Venture Fund Advisers and Private Equity Fund Advisers


The proposed bill requires registration under the Investment Advisers Act for hedge fund managers, but includes exemptions from registration for both venture capital managers and private equity managers. The provisions are not identical. The private equity exemption states that the exemption applies to any adviser providing "investment advice relating to a private equity fund or funds" (emphasis added). The venture capital exemption only applies to the provision of investment advice relating to "a fund." It is not clear if this difference is intentional. The exemptions require the SEC to define the terms "private equity fund" and "venture capital fund."


Family Offices


The bill provides an exemption for family offices. The bill would require the SEC to adopt a definition of "family office" that is "consistent" with previous exemptive orders and "recognizes the range of organizational structures and management arrangements employed by family offices." It is unclear how liberal the SEC will be in its interpretation of "organizational structures and management arrangements."


Foreign Private Advisers


There is a new exemption from registration for "foreign private advisers." Some non-U.S. managers will not satisfy the requirements.

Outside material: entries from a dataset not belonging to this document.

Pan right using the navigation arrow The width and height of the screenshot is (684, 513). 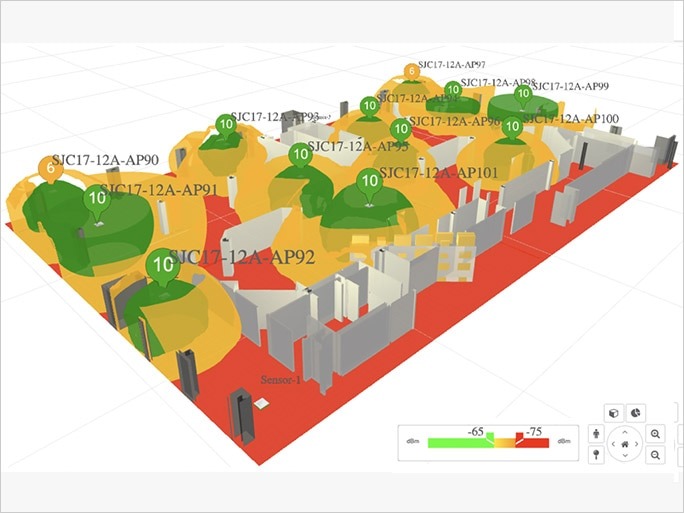639,444
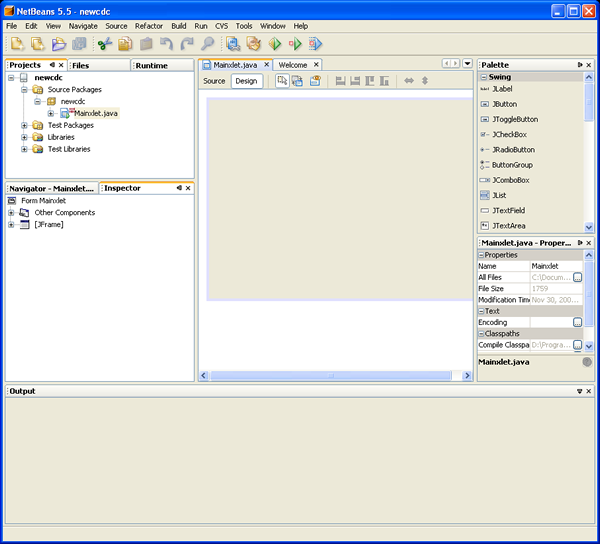Image resolution: width=600 pixels, height=544 pixels.
Task: Click the Run Main Project icon
Action: coord(274,44)
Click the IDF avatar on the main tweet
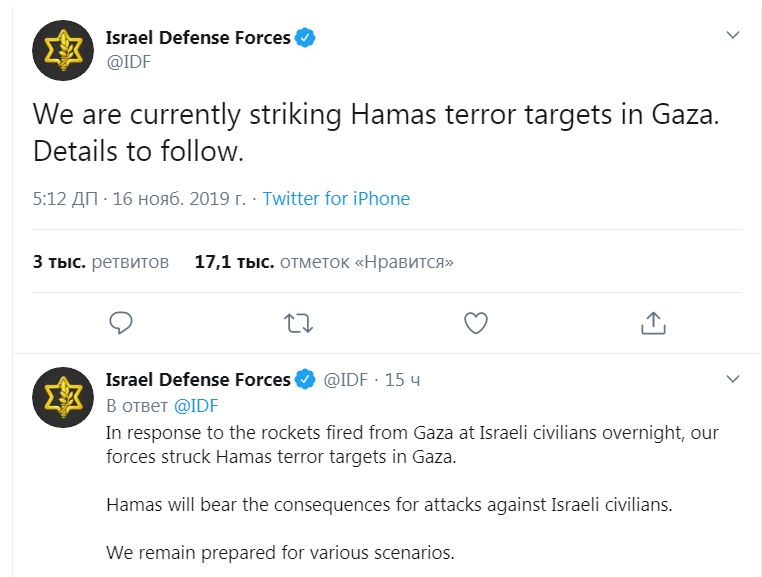This screenshot has height=577, width=762. (x=63, y=50)
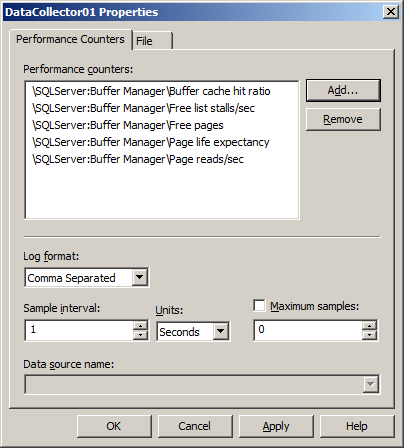404x448 pixels.
Task: Select the Page life expectancy counter
Action: click(x=151, y=142)
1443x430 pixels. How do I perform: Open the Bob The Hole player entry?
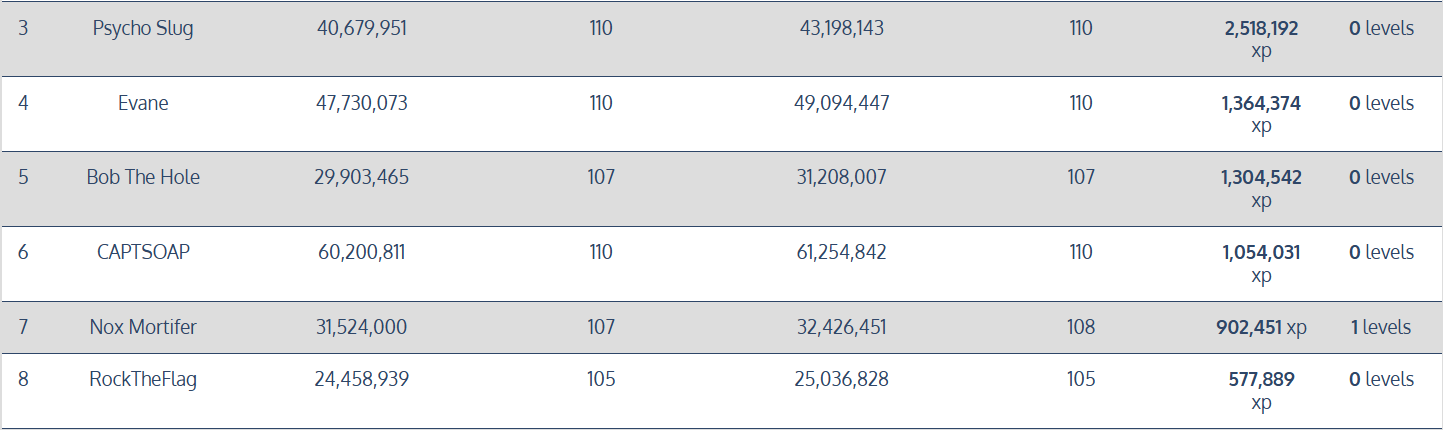pos(143,177)
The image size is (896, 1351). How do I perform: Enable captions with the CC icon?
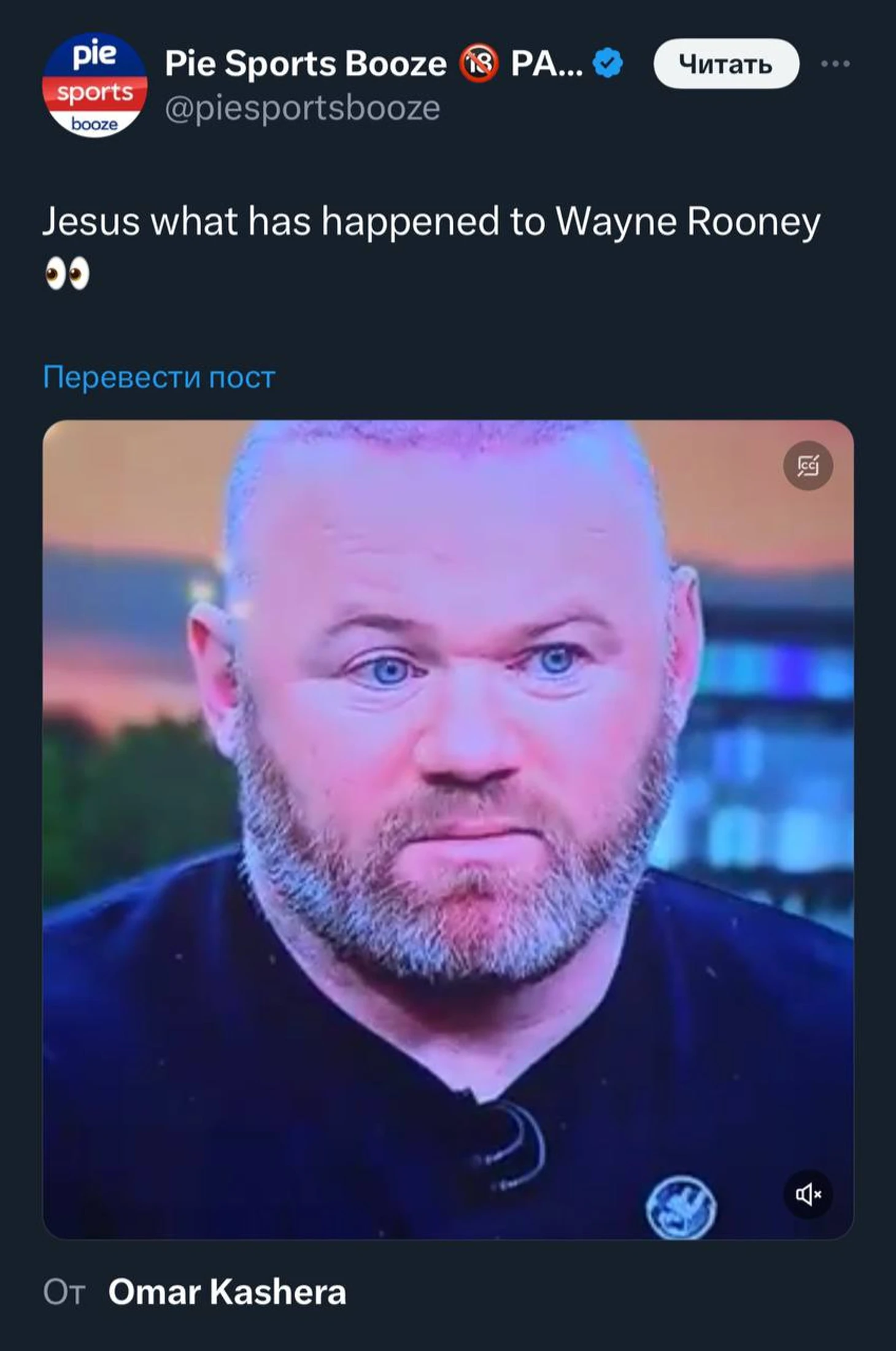(808, 466)
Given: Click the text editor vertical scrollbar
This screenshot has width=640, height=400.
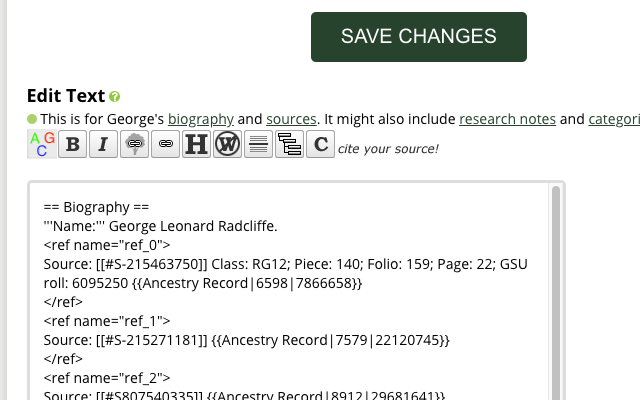Looking at the screenshot, I should click(556, 292).
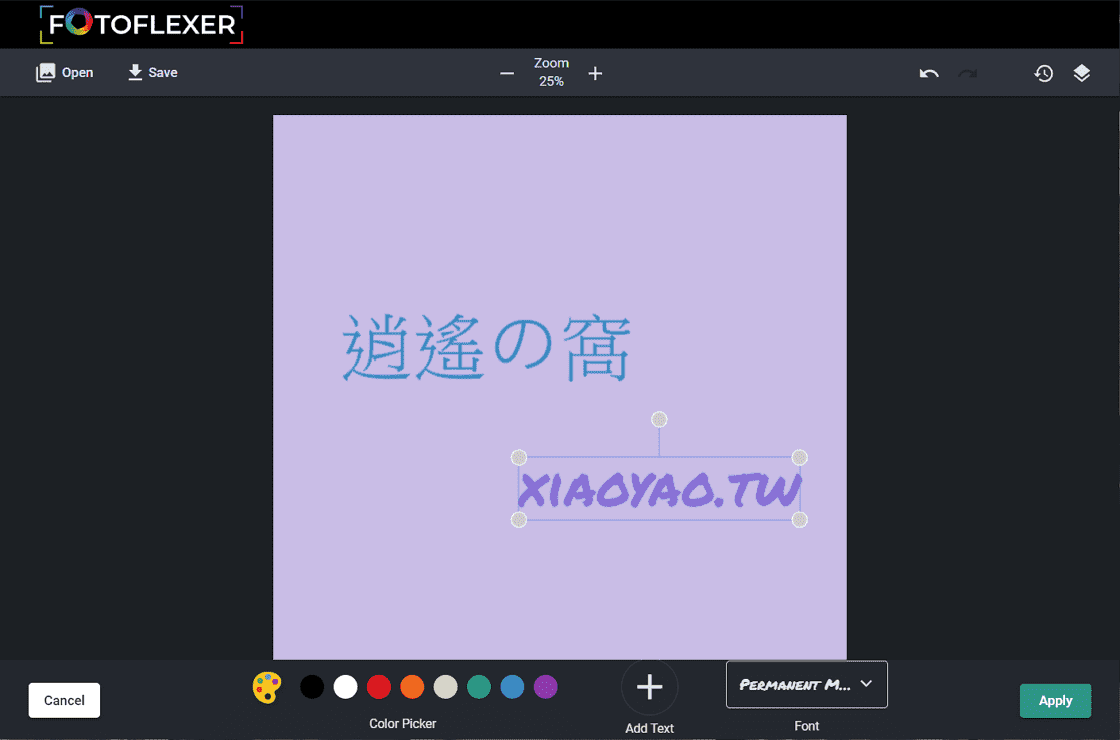The height and width of the screenshot is (740, 1120).
Task: Open the custom Color Picker palette
Action: (x=267, y=687)
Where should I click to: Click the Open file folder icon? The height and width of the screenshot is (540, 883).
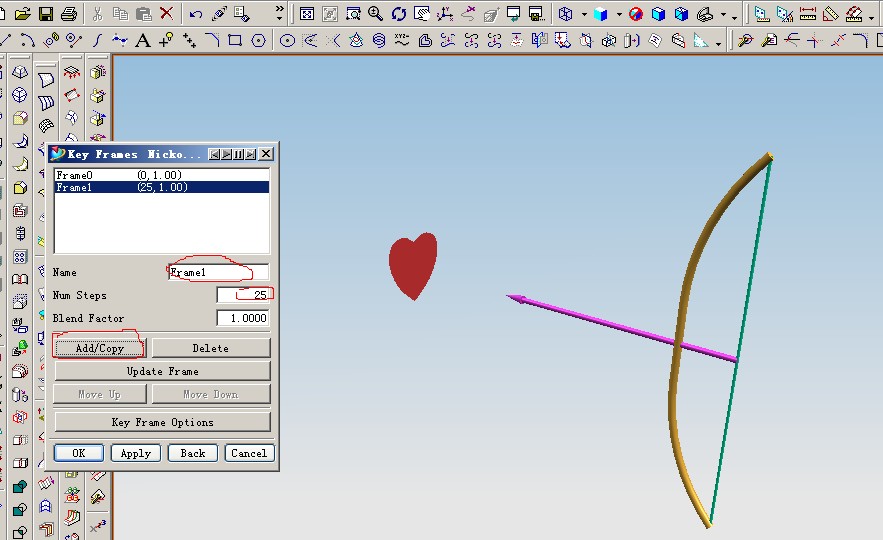pos(21,14)
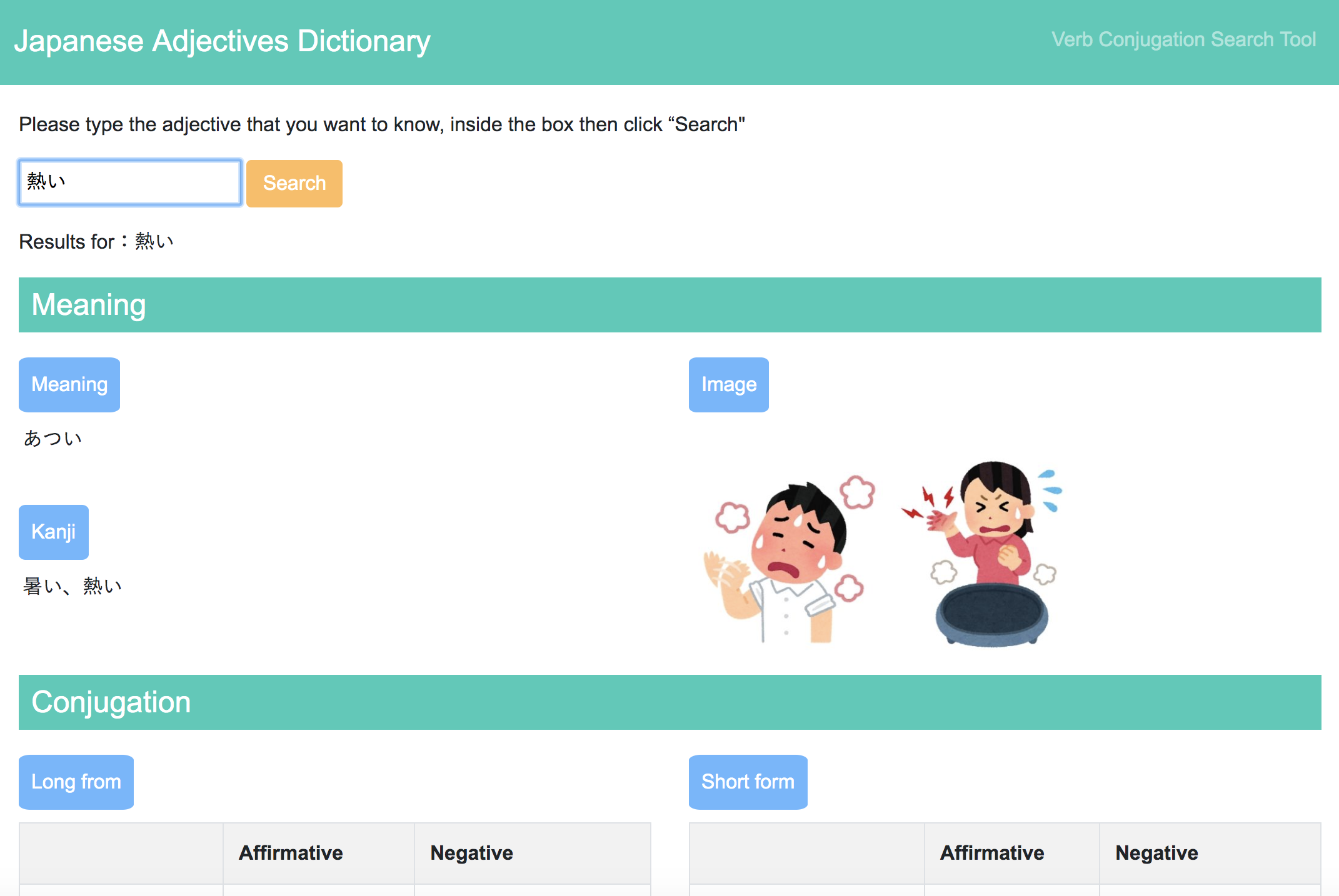1339x896 pixels.
Task: Click Negative header in Long form table
Action: (x=471, y=853)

In order to fall within this exemption, non-U.S. advisers need to (i) have no place of business in the United States, (ii) have fewer than 15 clients who are residents of the United States, (iii) have less than $25,000,000 attributable to United States clients, and (iv) not hold themselves out as investment advisers in the United States. The bill does not appear to require a non-U.S. adviser to look through a non-U.S. fund to count the 15 clients or $25,000,000. Clients should note, however, that the bill specifically authorizes the SEC to make rules regarding definitions in the statute.


New Threshold for Adviser Registration


The bill raises the threshold for registration at the federal level from $25,000,000 to $100,000,000 in assets under management. Currently, advisers registered at the federal level are not required to register with state securities regulators. Because of this increase, some managers with less than $100,000,000 in assets under management may have to de-register with the SEC and may find that they are subject to registration in multiple states.


New Regulation D Requirements


The bill provides that the SEC may except certain Regulation D offerings from being covered securities under Section 18(b)(4) of the Securities Act of 1933 (which exempts such offerings from state registration requirements). If the SEC did exclude certain offerings, then such offerings would be subject to the old “blue-sky” filings and registration requirements that were in existence prior to the National Securities Market Improvement Act of 1996 that generally pre-empted state registration requirements. The bill also requires the SEC to "review" any filings made by an issuer using Regulation D within 120 days of filing. It is unclear what level of review this would entail.


Volcker Rule


The bill does not immediately impose new restrictions on proprietary trading and fund ownership. Instead it requires a study of the proposed restrictions by the Financial Stability Oversight Council. The bill directs regulators to implement regulations for banks barring such proprietary trading based upon the Oversight Council's study and recommendations.